The volunteers tried to flee, speeding away and turning south, but it was too late. Zorya, who was sitting in the back seat of the car, had been shot in the head. He collapsed onto Shturma, who was sitting next to him, bleeding heavily.
“The wound was right in his head. You can imagine when they shoot at the head from a heavy machine gun,” Kuzmak said.
Shturma said the men saw an armored vehicle with the letter “V” – one of the signs known to be used by the Russian military alongside the more notorious “Z” marking – written on its side as they tried to get away.
When he realized the extent of Zorya’s injuries, Prylypko ordered the car to head to a medical clinic in a nearby residential complex, Kuzmak told CNN.
But what the group in the car didn’t know was that the complex had already been taken over by the Russians.
Images taken from security cameras inside the Pokrovsky complex and shared with CNN show a number of Russian troops huddled in the yard and aiming heavy weapons at something outside the frame.
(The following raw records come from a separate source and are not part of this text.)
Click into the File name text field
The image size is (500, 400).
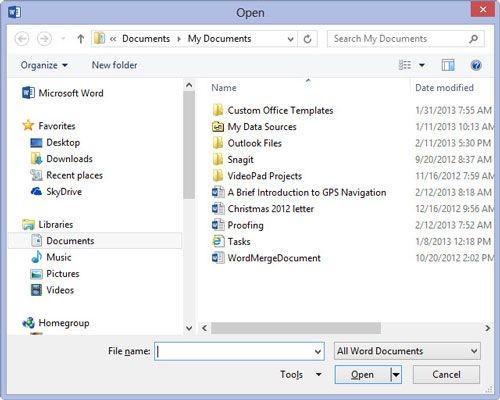(235, 351)
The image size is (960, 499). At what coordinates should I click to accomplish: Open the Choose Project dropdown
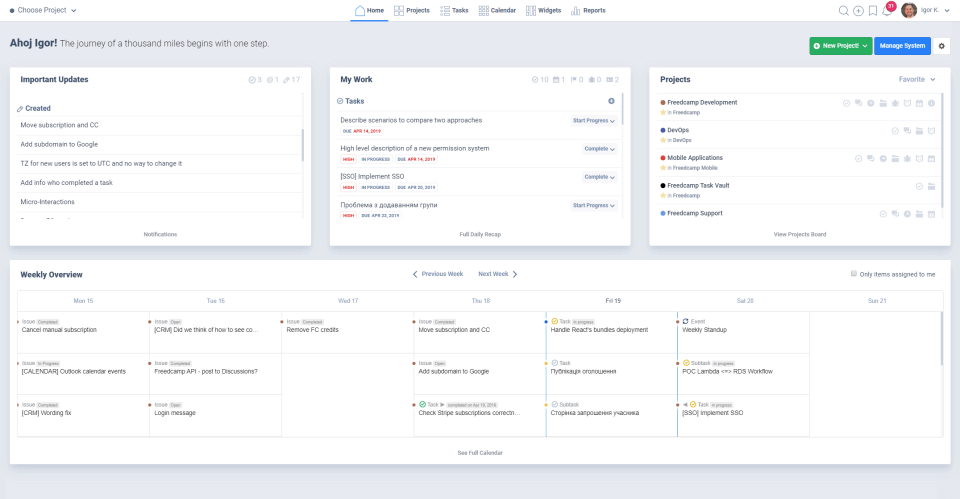(43, 10)
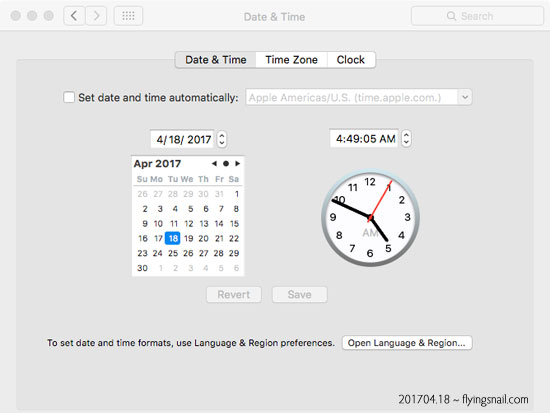This screenshot has height=413, width=550.
Task: Select the Date & Time tab
Action: (216, 60)
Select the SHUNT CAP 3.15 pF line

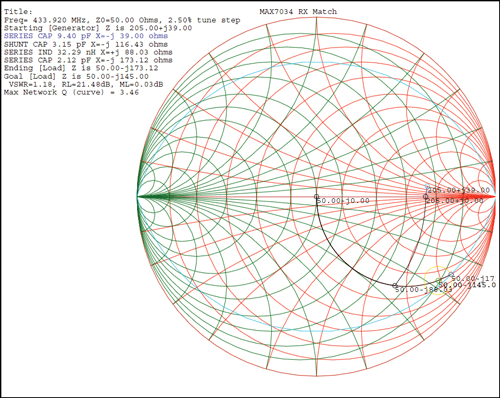86,44
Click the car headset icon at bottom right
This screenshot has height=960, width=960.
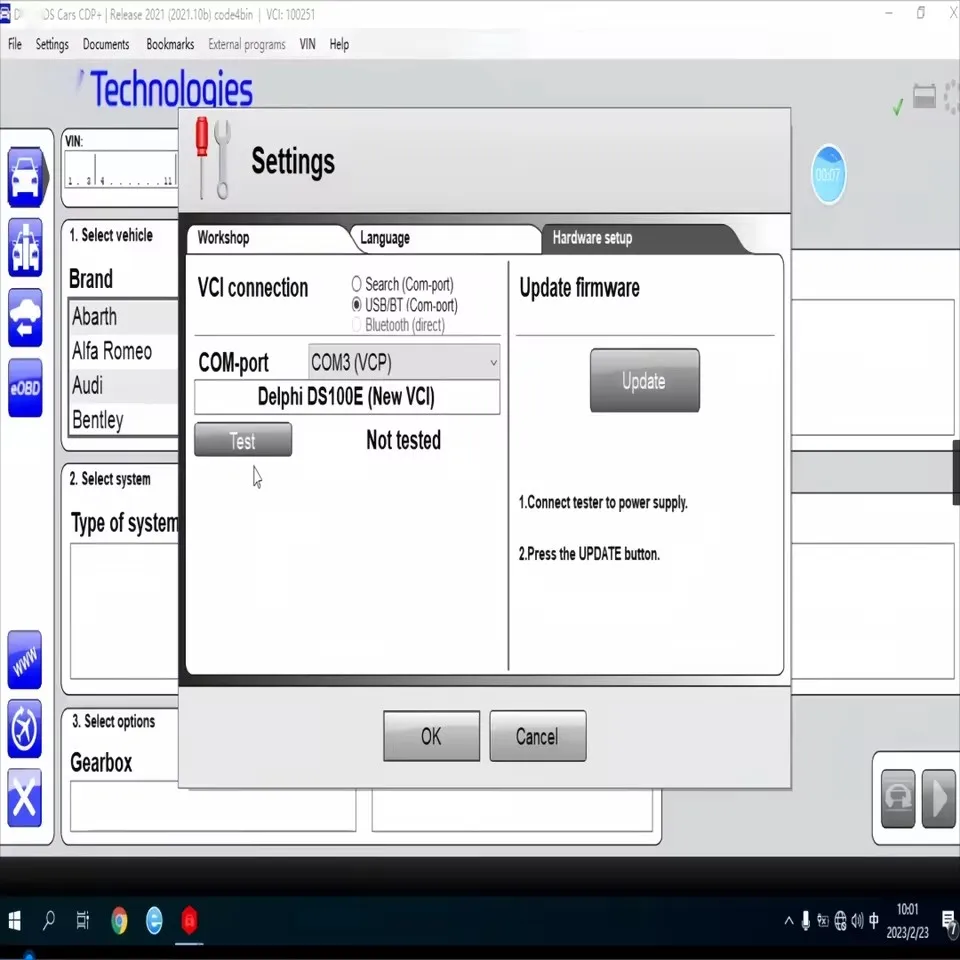click(897, 798)
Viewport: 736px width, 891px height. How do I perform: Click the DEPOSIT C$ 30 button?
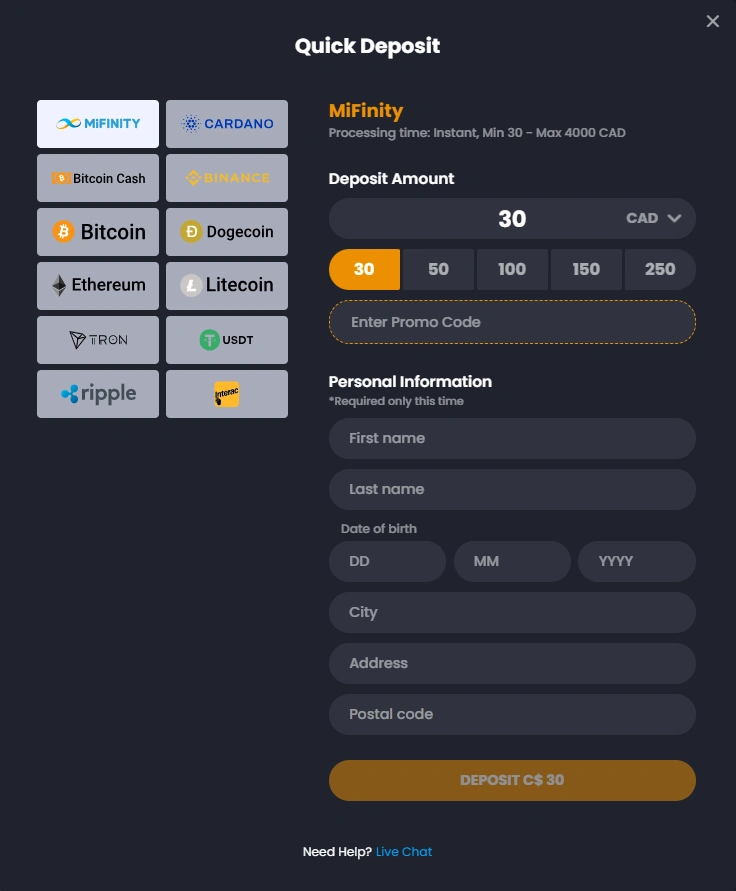click(x=512, y=780)
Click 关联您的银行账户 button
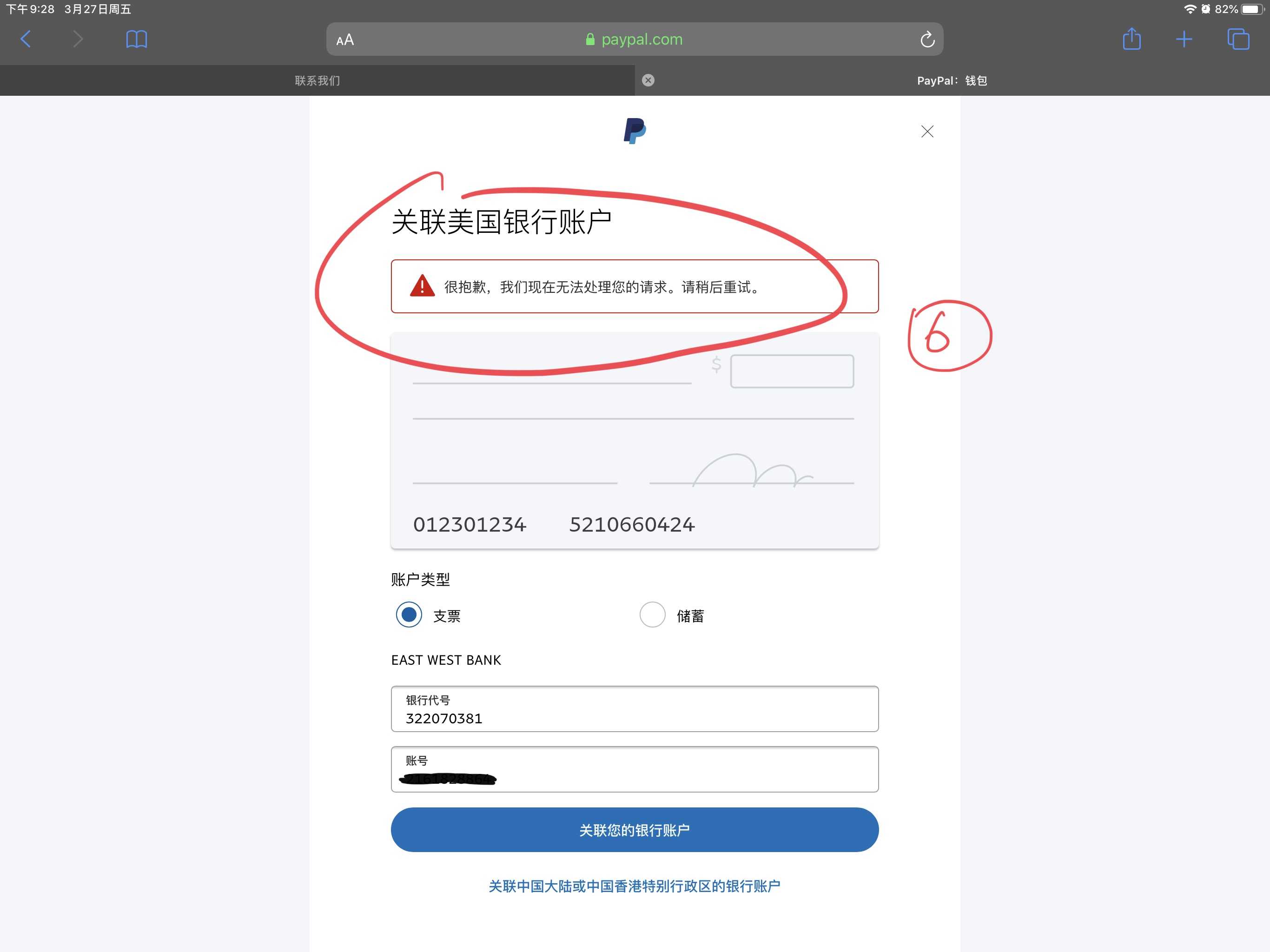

It is unclear what their target was at that time, but the image makes it clear the Russian were active in the area on that day.
“The Russians were already there,” Kuzmak told CNN. “There were about seven armored vehicles in the yard, tanks, infantry fighting vehicles. It was heavy equipment.”
Kuzmak and Shturma said it was at this moment that their car came under attack once again.
“When we jumped out of the car, they started shooting at us again from the Pokrovsky. I pulled Ivan out of the car. They started shooting at us from automatic weapons from the distance of 50 meters, maybe less,” Shturma said.
It was at this point that Prylypko was hit, as he tried to find cover, Kuzmak and Shturma told CNN.
The pair said they had taken shelter behind an excavator that had been left behind after a local construction company tried to demolish a bridge over a stream to slow down the Russian advance.
At one point, Kuzmak called for help, reaching out to David Sheremet, another Hostomel resident who lived nearby.
“He called me and said the mayor was wounded,” Sheremet told CNN. “Everyone was connected and was supporting each other. I took the guys and we just went. When we came close, the mayor was still alive, but he had been shot … I wanted to drag him out of the line of fire and I realized that they were shooting at us from different directions.”
Sheremet said Oleksandr Karpenko, one of the other two volunteers who arrived with Sheremet, was shot as he tried to help the mayor.
“I saw Oleksandr fall. And the moment he falls, he gets hit by a bullet that comes out of his stomach. We ran for cover and he yelled: ‘Don’t leave me!’” Sheremet said.
Sheremet said the group eventually managed to reach Karpenko; they took him home, but he died of his injuries the next morning. “We gave him whatever help we could, but it was impossible to call an ambulance and there was no chance of leaving,” Sheremet said.
After Sheremet, Kuzmak and Shturma fled with Karpenko, the lifeless bodies of Prylypko and Zorya were left on the street for several days – until local priest Petro Pavlenko summoned the courage to ask the Russian troops to let him take the corpses away for burial, Pavlenko told CNN.
Pavlenko told CNN the Russian soldiers allowed him to carry Prylypko’s body away using a wheelbarrow, but forbade him from retrieving Zorya. Pavlenko was only able to do so two days later, when there were no Russian soldiers left patrolling the area.
“A few days later we decided to bury them in the churchyard,” Pavlenko said. It was a hasty burial, with no coffins, guests or ceremony, he said.
After Hostomel was liberated from the Russians in late March, Prylypko’s body was exhumed on April 12 and examined by war crimes prosecutors.
On April 14, his family was finally able to lay the mayor to rest. His grave is now marked by an ornate metal cross and an oval black and white portrait.
In the picture, he is shown deep in thought, his reading glasses perched on his forehead. Underneath is an image of the Ukrainian Order For Courage, awarded to him posthumously by Ukrainian President Volodymyr Zelensky, in recognition of his “courage and selfless actions.”
Sanyo Fylyppov reported from Lviv and Ivana Kottasová reported and wrote from London.